Matt Maher: Returning Hodgson cannot kick the managerial addiction
Roy Hodgson once described football management as a ‘sadistic pleasure’.
To begin to understand why, at the age of 74, the former Albion, Liverpool and England boss has accepted another ride on the carousel, those words are as good a starting point as any.
Hodgson is a football addict who cannot kick the habit. Despite having little left to prove after experiencing a career the like of which most who ever stand in the dugout can only dream, when the Watford came calling he just couldn’t say no.
Even at a club hardly adverse to springing a shock, his appointment as Claudio Ranieri’s replacement could certainly be categorised as a surprise.
Except, perhaps, to those who know him. For all that his departure from boyhood club Crystal Palace last summer might have been viewed as a curtain call, that is certainly not the way Hodgson saw it. On the contrary, he had been keen to stay on at Selhurst Park and it is telling, particularly so now, how the word ‘retirement’ was never uttered at the time. Hodgson was keen to keep the door slightly open, in the hope he be offered a route back in. This week, Watford obliged.
There will be some questioning the sanity of a man now nearly a decade past retirement age stepping back into the pressure cooker of a Premier League relegation battle.
Of course, it would be naive to think the offer of a £1million bonus should he keep the Hornets up didn’t help sway the decision.
But more than anything Hodgson’s return provides an insight into the psychology of those who operate at the top level of sport, a mindset those of us on the outside can never completely appreciate.
Steve Bruce, another manager to have enjoyed a lengthy career, once compared the profession to a ‘sickness’. You know it probably isn’t good for you but you just can’t help yourself. Even the bad times are enjoyable, sometimes more so.
“The suffering never stops – that’s the problem. If anything, it gets worse,” said Hodgson in 2018. “You learn to harden yourself towards it but, the longer you are in, it isn’t something you can give up lightly. Even if you’re not winning, it is possible to derive some satisfaction from the fact you are working properly.”
In the 46 years since Hodgson took his first step into management with Halmstads, coaching has become his life, the thing which makes him feel most alive.
Is that sad? Well, maybe a little. Yet in an increasingly cynical age and in a sport when the focus feels forever to be on finding the next big thing, there is something heartening about Hodgson’s endurance and hunger.
Not that this is a story which should be dripping with sentiment. Hodgson for one would not appreciate it. He is certainly no fool and neither does he suffer them. Perhaps the most important point in all is that he is back in the game primarily because he is very good at what he does. Sure, those high-profile failures with England and at Liverpool will always linger but when it comes to turning round the fortunes of clubs who find themselves near the foot of the Premier League his record is exemplary.

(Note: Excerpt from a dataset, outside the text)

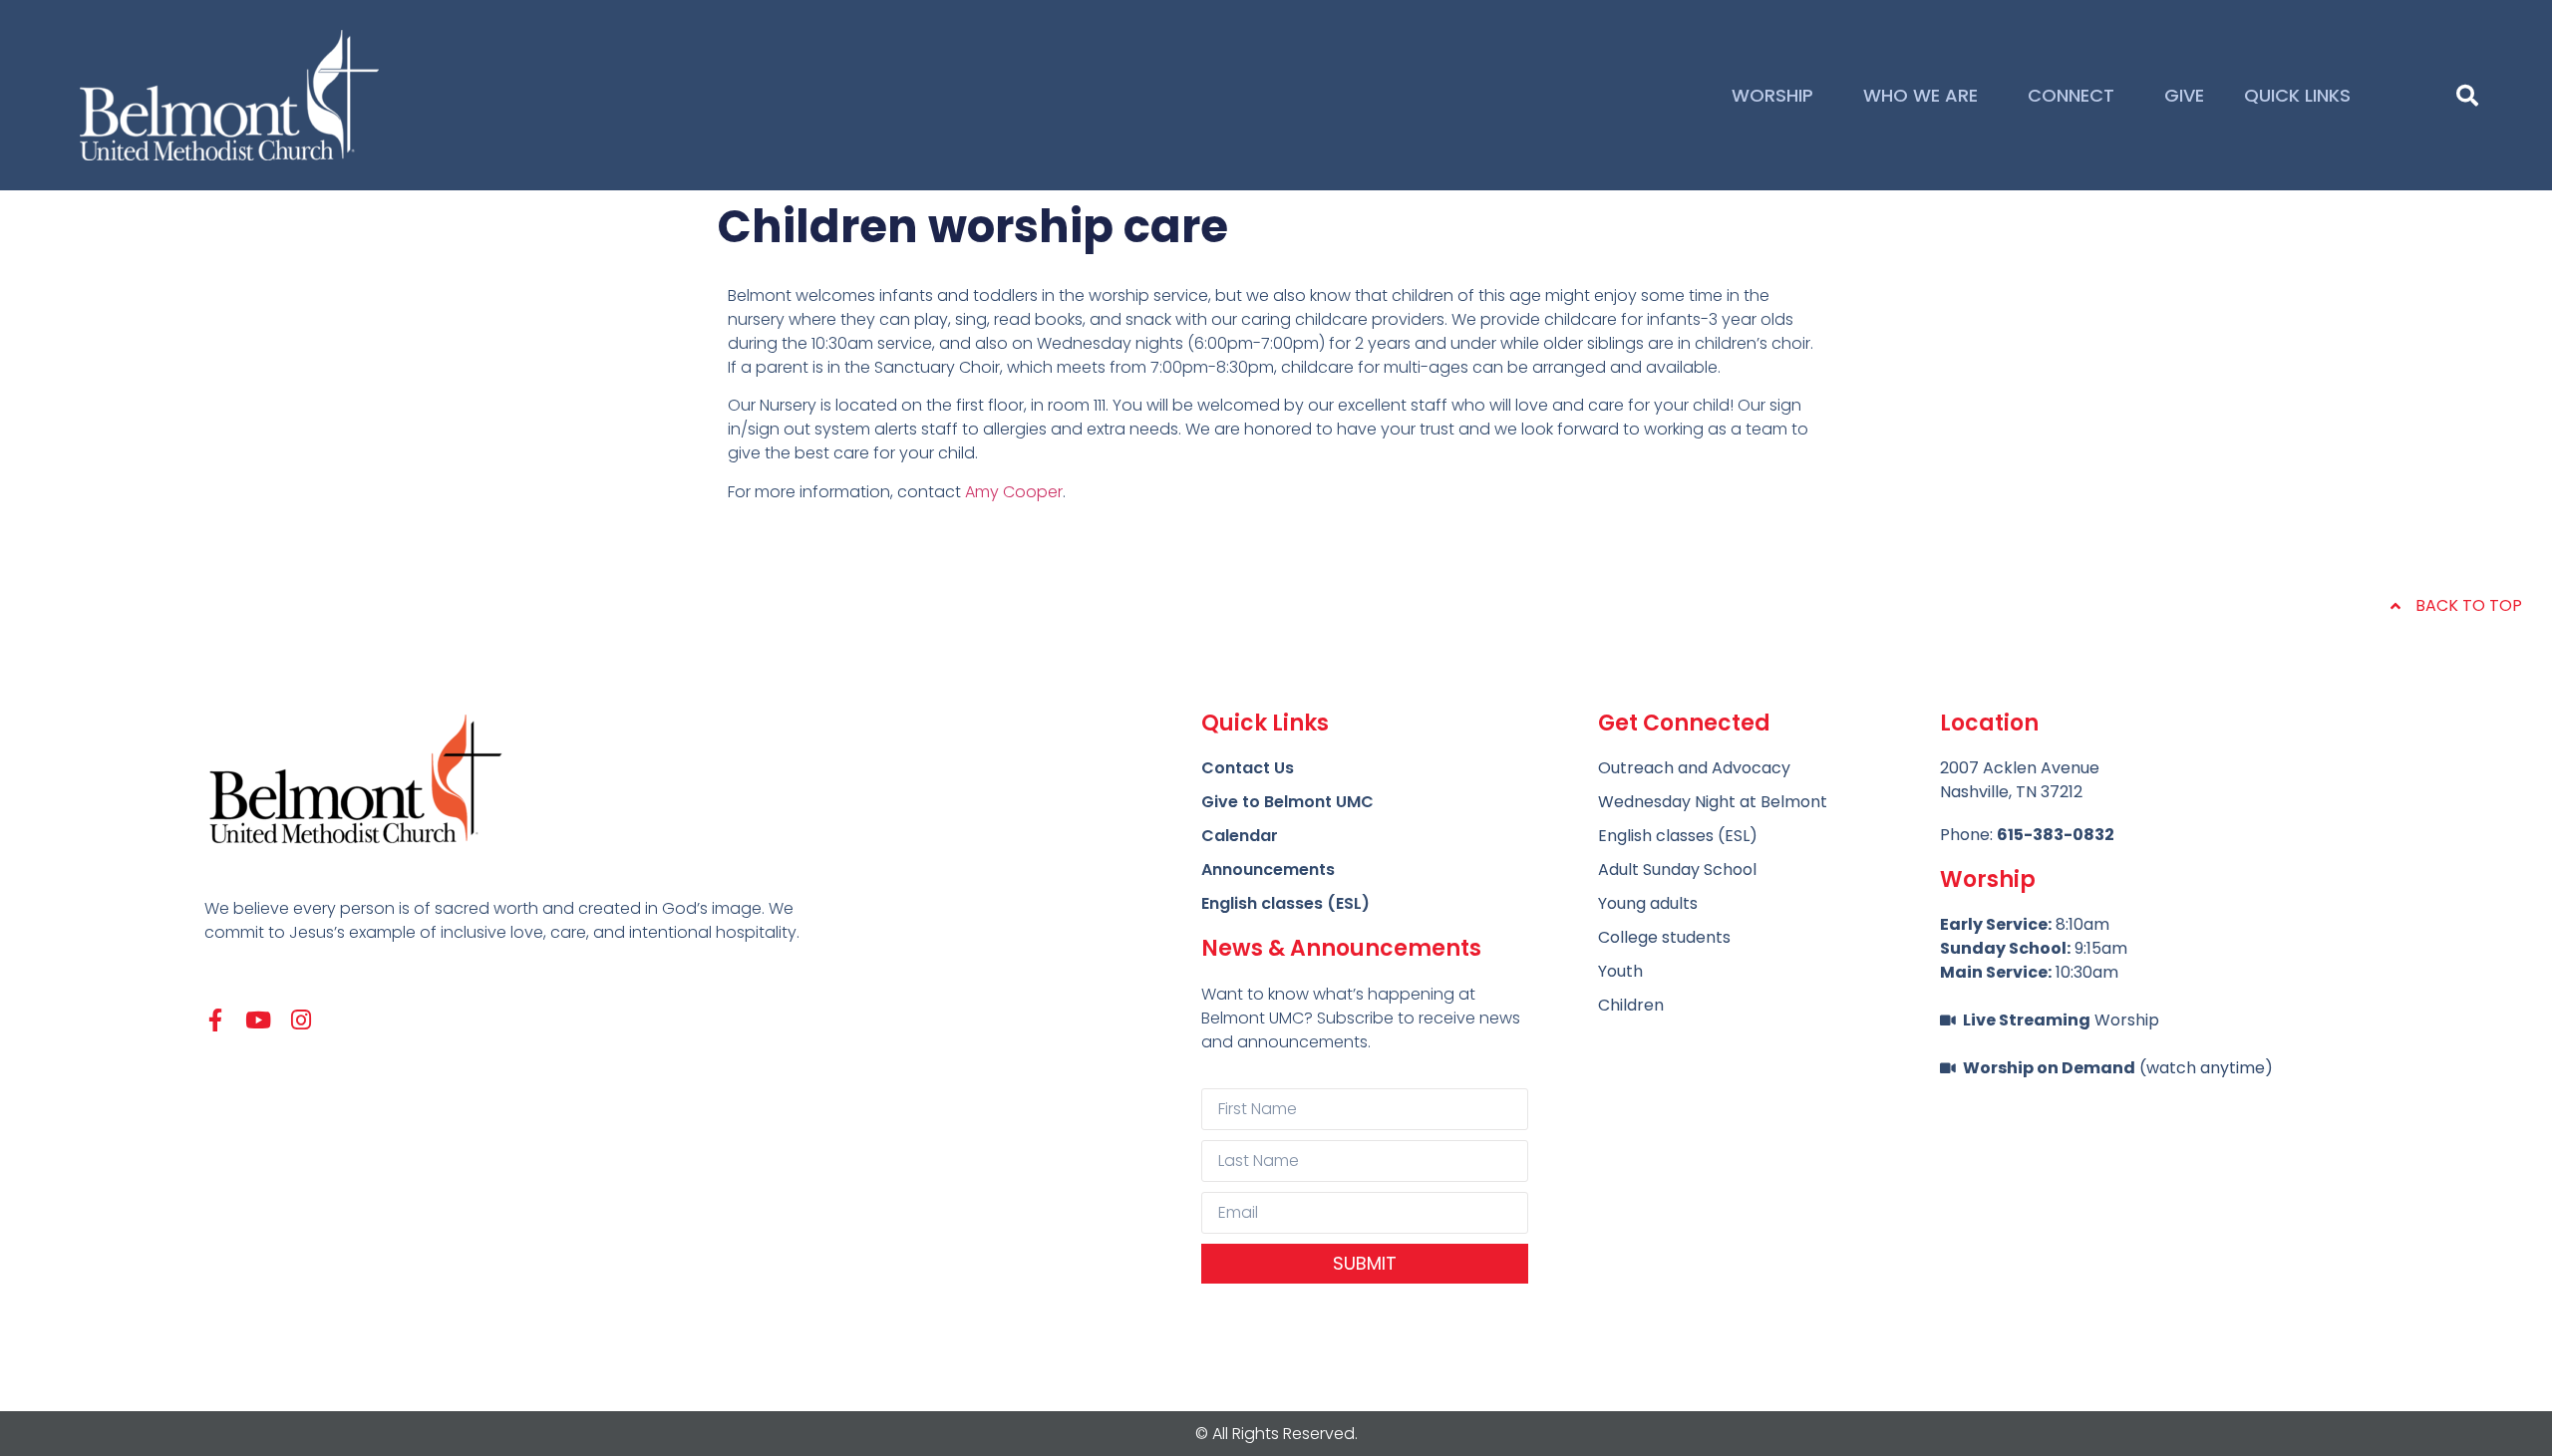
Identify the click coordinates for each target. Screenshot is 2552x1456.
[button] (2467, 96)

Palace, who sat bottom of the table with no points and no goals after four matches when he joined in September 2017, were the latest to benefit. Prior to that it was Fulham and, of course, the Baggies who got to witness his work first hand.
Significantly all three clubs could be classified as Premier League strugglers and it was Hodgson who laid the foundations for consolidation and growth in the top flight.

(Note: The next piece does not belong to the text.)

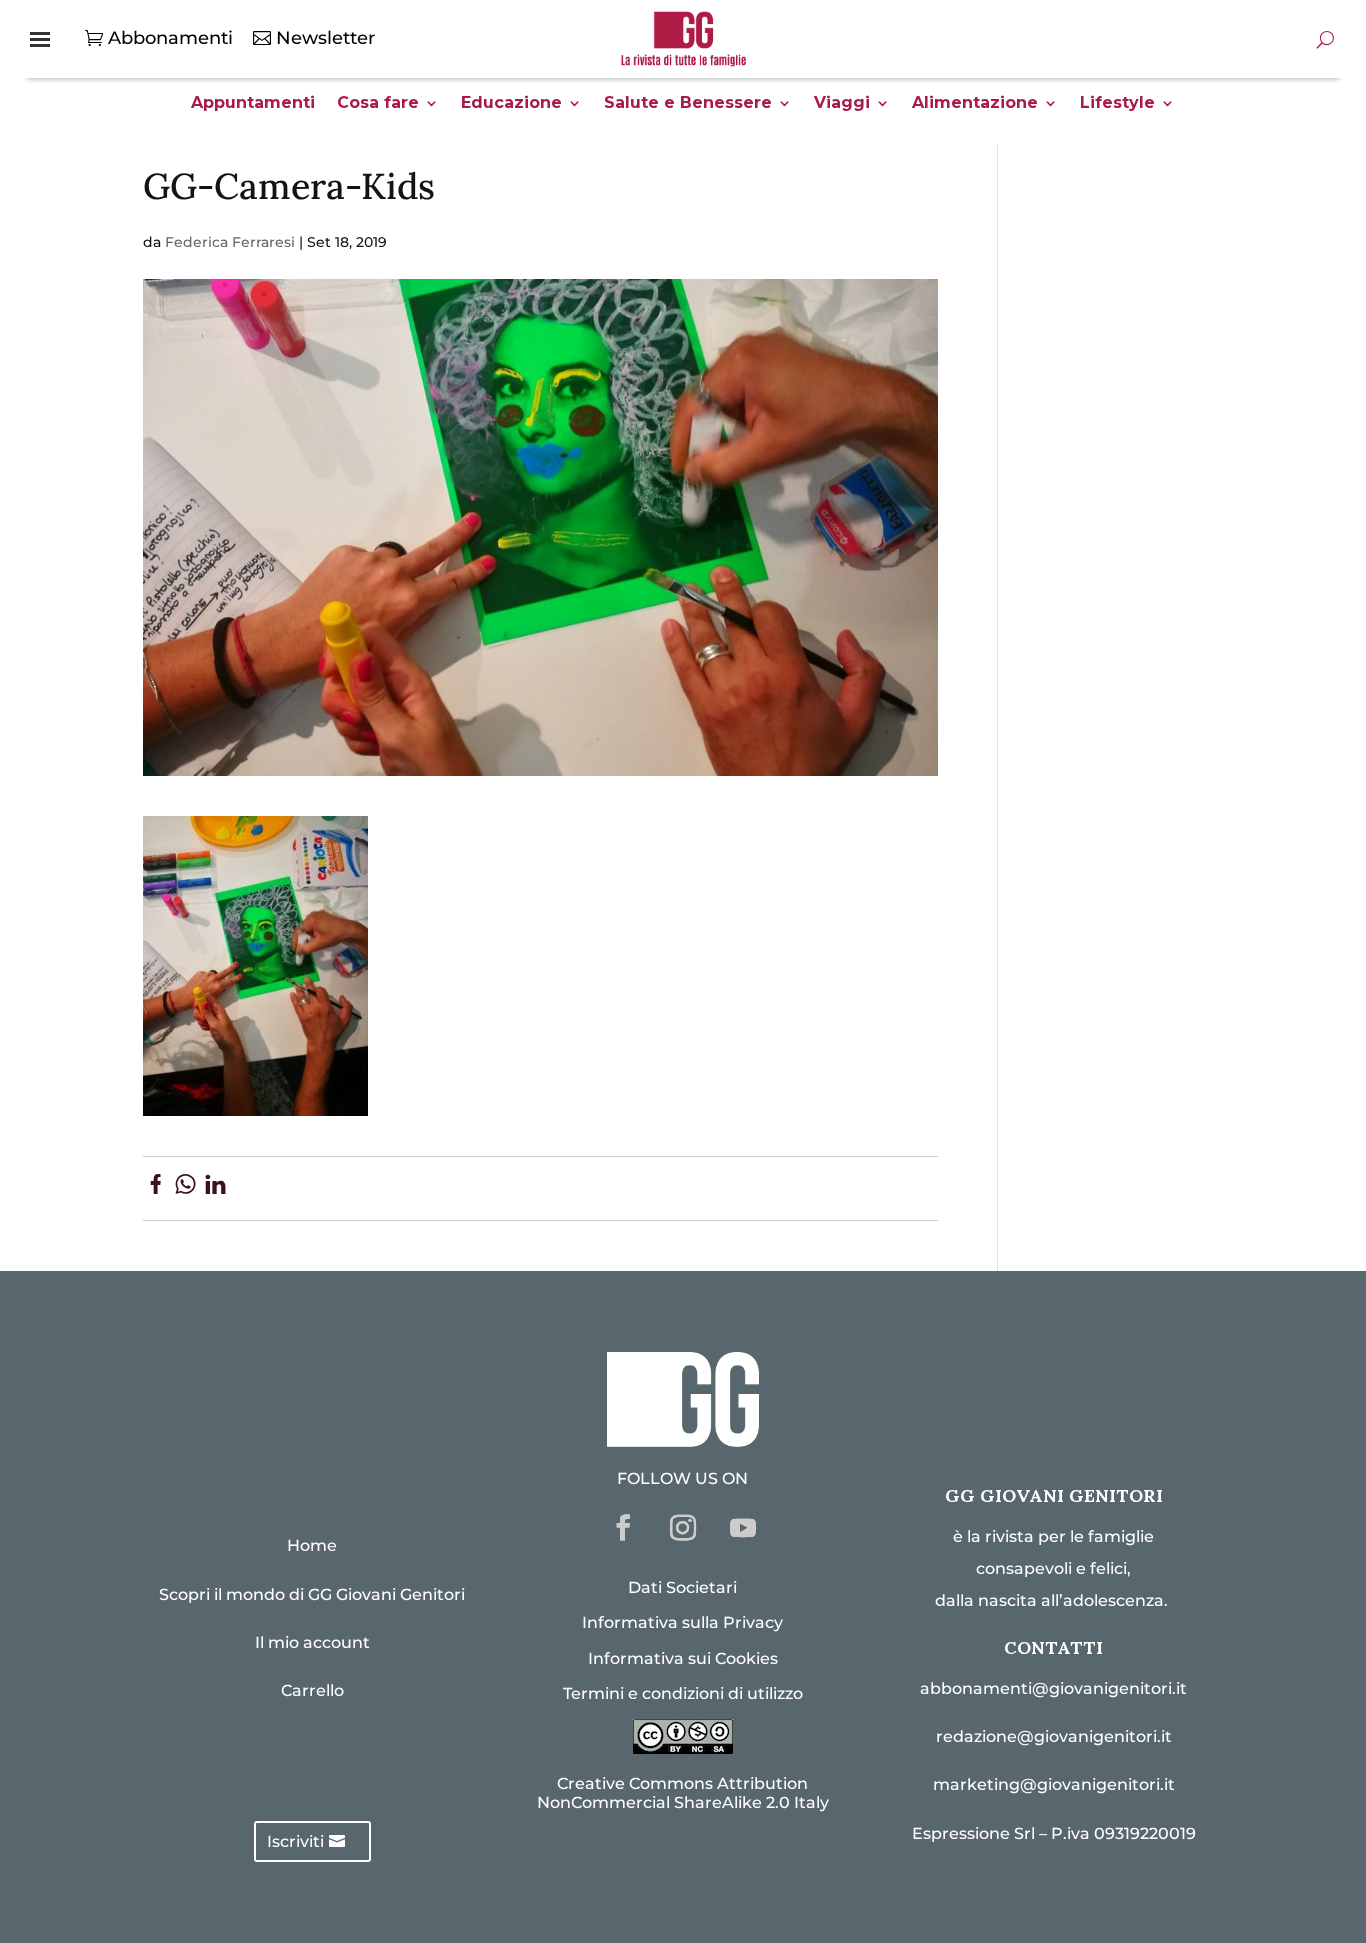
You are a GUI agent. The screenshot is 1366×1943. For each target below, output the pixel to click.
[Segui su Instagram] (683, 1528)
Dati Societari (682, 1587)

Watford, with their 15 managers in 10 years, might be ridiculed in some quarters as a basket case. But the hiring of Hodgson might well prove to be a shrewd move. The number of raised eyebrows from neutral observers might well have been exceeded by the concerned glances at rival clubs in the relegation dogfight. His appointment feels eminently more sensible than Vitor Pereira at Everton, for instance.
There are some parallels to be drawn with Hodgson’s arrival at The Hawthorns in February, 2011. Back then, at least nationally, he was seen as something of a laughing stock after his short, painful reign at Anfield.
Yet for the Baggies he proved the ideal fit and his appointment a masterstroke. There is a simplicity to this methods – the steady diet of 11v11 training sessions – which perhaps did not make him suitable for the likes of Liverpool. At Albion they were tremendously effective, helping to improve players and ensuring several went on to enjoy lengthy Premier League careers they might otherwise not have had.
Watford are now hoping he can work the same magic again in their hour of need. You really wouldn’t bet against it.